Paragraphs 3, 4 and 5 of section 81 amended sections 46, 47 and 48 of law 2121/1993 regarding the related rights held by performers or performing artists, producers of sound recordings and audiovisual recordings and radio and television organizations and aligned them with the stipulations of Article 2, Article 3 paragraphs 2 and 3 and Article 4 of the Directive, especially concerning the rights of reproduction, distribution, reproduction or communication to the public, rental and public lending as well concerning the question of exhaustion of the rights.
With respect to performing artists, the new paragraph 2 of section 46 supplemented the definition of their rights (the recording of the performance, the reproduction of the recording, the circulation by transfer of ownership, lease or public lending of the material, support of the recording and radio or TV transmission whether by electromagnetic waves, satellite transmission or cable) to bring them in line with the provisions of articles 2, 3 par. 2 and 3, 4 of the Directive.

• _STATED TASK 1_: In the passage on related rights, which sections of law 2121/1993 did paragraphs 3, 4 and 5 of section 81 amend?
• _STATED TASK 2_: Decide whether each statement agrees with the passage on related rights. Answer yes or no and quote the words that settle it. (a) The amendments dealt with the question of exhaustion of the rights. (b) The new paragraph 2 of section 47 supplemented the definition of performing artists' rights. (c) Radio or TV transmission by cable is among the performing artists' rights listed.
• _STATED TASK 3_: Carry the passage on related rights forward, starting right after its last sentence.

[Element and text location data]
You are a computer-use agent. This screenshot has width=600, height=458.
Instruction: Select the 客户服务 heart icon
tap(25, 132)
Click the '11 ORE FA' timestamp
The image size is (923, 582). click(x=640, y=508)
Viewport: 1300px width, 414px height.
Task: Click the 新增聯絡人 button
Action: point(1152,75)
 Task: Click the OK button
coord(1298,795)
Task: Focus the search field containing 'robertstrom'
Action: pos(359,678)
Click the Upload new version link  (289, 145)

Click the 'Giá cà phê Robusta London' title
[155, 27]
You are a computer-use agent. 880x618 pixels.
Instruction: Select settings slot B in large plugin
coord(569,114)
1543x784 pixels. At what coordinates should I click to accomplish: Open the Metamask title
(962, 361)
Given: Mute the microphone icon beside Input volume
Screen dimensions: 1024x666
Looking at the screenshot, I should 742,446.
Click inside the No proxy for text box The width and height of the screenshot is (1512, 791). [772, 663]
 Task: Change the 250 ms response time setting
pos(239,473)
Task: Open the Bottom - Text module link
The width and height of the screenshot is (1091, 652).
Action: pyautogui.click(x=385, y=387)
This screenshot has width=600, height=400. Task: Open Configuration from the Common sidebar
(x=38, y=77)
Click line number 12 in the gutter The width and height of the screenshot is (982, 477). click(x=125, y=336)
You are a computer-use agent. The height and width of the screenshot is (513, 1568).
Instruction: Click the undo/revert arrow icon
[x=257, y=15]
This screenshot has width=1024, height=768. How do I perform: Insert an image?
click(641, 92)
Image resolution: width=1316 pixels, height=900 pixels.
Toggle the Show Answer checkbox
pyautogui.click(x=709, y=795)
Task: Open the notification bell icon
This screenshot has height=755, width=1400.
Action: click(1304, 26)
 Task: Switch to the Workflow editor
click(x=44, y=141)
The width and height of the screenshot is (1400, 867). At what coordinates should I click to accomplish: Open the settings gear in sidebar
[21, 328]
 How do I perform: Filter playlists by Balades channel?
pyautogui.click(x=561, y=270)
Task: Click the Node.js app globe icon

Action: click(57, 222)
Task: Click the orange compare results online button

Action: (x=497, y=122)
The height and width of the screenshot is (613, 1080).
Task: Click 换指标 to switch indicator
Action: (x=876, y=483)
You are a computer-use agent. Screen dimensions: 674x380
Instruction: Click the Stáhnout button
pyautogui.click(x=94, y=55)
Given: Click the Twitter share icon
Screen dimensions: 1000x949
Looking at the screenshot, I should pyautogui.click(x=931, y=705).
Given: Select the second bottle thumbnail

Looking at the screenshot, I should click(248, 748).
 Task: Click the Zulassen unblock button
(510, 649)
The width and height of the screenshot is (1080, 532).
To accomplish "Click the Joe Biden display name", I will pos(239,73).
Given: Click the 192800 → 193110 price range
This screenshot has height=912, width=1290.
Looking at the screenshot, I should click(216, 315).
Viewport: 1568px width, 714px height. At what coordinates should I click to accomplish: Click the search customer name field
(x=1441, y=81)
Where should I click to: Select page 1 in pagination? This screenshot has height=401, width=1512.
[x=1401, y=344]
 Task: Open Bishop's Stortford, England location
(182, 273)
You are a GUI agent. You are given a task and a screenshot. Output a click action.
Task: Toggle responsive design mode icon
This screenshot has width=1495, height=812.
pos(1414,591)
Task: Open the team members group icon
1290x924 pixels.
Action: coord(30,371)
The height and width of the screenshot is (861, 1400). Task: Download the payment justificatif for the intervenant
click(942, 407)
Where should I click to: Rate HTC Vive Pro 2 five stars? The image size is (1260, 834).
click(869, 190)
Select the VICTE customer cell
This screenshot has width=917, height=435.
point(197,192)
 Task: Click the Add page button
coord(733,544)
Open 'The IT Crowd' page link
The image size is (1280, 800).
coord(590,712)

• _OUTPUT 1_: Sections 46, 47 and 48.

• _OUTPUT 2_:
(a) Yes: "as well concerning the question of exhaustion of the rights"
(b) No: "the new paragraph 2 of section 46 supplemented the definition of their rights"
(c) Yes: "radio or TV transmission whether by electromagnetic waves, satellite transmission or cable"

• _OUTPUT 3_:
Regarding producers of sound recordings and/or audiovisual or visual recordings, paragraph 4 of section 81 added two new sections to section 47 of law 2121/1993, rena-med producers of sound recordings “phonogram producers” and producers of visual or sound and visual recordings “producers of audiovisual works” and brought their rights in line with above-mentioned provisions of the Directive.
As to radio and television organizations, paragraph 5 of section 81 also redefined their rights in compliance with above-mentioned provisions of the Directive.
Paragraph 2 of section 81 implemented the provisions of Article 5 of the Directive concerning exceptions and limitations.
The mandatory exception provided for by Article 5 paragraph 1 of the Directive was implemented by the insertion into law 2121/1993 of a new section 28B which reproduces exactly the content of said Article of the Directive with a rearrangement of the wording which however does not in the least deviate from the meaning of the original provision.
Of the permissible exceptions listed in paragraphs 2, 3 and 4 of Article 5 of the Directive, section 81 only implemented the exception of paragraph 3 letter (b) concerning uses for the benefit of people with a disability by extending it to blind and deaf-mute persons and by providing for the possibility of future extensions for the benefit of additional categories of disabled people (new section 28A of law 2121/1993).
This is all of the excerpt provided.